How do Brokers work?

Most commercial real estate leases are facilitated by brokers and it can be unclear how best to work with a broker. 

This section is designed to help you navigate that process.


There are typically two types of commercial real estate brokers involved:

  1. Listing agent – Brokers who represent landlords.  This means that a listing agent always has a duty to act in the best interest of the landlord.

  2. Tenant broker – Brokers who represent tenants.  Tenant brokers, on the other hand, represent the tenant interests and owe their fiduciary duties and duty of confidentiality to their tenant client, not the landlord. 


Listing agents earn a commission that is paid by the landlord.  It varies by brokerage firm.

Tenant brokers are typically paid by the landlord, via the listing agent (a 50/50 split is common). 

The tenant broker’s payment is worked out between the landlord and the listing agent. Your broker will confirm how they are being paid.

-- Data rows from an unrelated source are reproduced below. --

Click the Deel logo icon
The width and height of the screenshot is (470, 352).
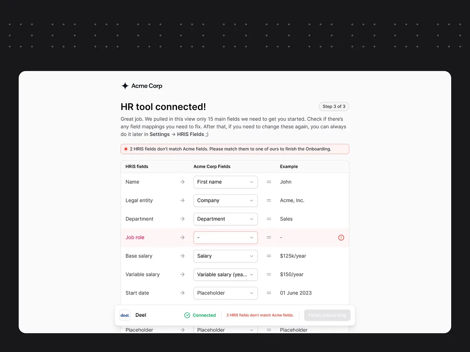tap(125, 315)
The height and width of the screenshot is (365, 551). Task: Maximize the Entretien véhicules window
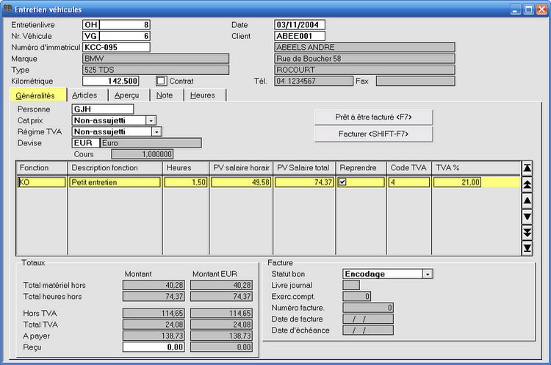pyautogui.click(x=527, y=8)
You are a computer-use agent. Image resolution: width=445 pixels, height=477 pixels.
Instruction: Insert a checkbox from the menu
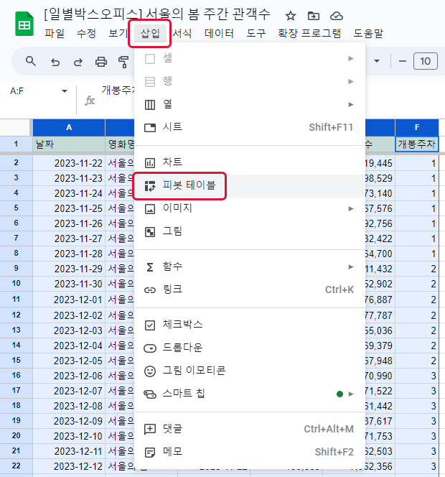[183, 325]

It is rare in our market that a tenant has to pay commission.  Always ask plenty of questions at the beginning so you are both on the same page.



A tenant broker is your resource and expert in the market.

They will:

  • Search for properties

  • Prepare the Letter Of Intent

  • Review and negotiate the lease

  • Handle lease execution

  • Manage the lease timelines

  • Integrate your lender needs


As a broker, it’s their job to introduce you to the professionals you need to review the space and help bring the project to life. 

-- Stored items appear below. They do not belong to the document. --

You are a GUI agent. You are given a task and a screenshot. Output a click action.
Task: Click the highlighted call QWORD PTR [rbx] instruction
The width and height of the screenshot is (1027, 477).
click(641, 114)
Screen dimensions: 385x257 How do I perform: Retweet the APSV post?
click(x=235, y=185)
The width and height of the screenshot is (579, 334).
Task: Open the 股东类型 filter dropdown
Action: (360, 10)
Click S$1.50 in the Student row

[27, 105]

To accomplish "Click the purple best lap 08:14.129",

  • Funding: How will you finance your project? Where are you in the process?

  • Location: Ideal Locations; Locations to avoid

  • Your timeline

  • Square footage needs, minimum and maximum

  • Budget for rent

  • Budget for up-fitting the space to your needs

  • Parking requirements

  • Accessibility needed to major intersections, roads or Interstates? Walkable?

  • How many customers and staff will be in the space at its busiest times?

  • How many bathrooms?

  • How many drains?

  • How much space needs to be heated and cooled?

  • Visibility and signage


Signing an agreement with a tenant broker isn’t mandatory. While a tenant broker is helpful, there’s always a small chance that you’ll end up having to pay a commission.

If you’d also like to look for commercial real estate properties yourself, you can find commercial real estate listings on such websites as Commercial Real Estate Listing Service or LoopNet

The only benefit of not using a broker is that there’s no chance of paying a commission. Otherwise, it’s probably best to use a tenant broker.

However, if you choose to look for yourself, you’ll have to conduct the following without the help of an experienced broker:

  • Finding new listings

  • Find off market opportunities

  • Set up walk-throughs

  • Submit an LOI

  • Negotiate and execute the lease


"I don't want to limit myself to one broker"

We commonly are approached by tenants who are working with multiple brokers or who have previously seen properties with other brokers. Due to NC Licensing Law your NC broker cannot “poach” a client nor work with someone who has signed an exclusive agreement with another broker.

On a practical note, tenants who use multiple brokers tend to have much less success in finding space as the brokerage community can perceive them to be aligned with others. 

A good broker is loyal to their client and will go out of their way to find a space for their client before thinking of non-clients.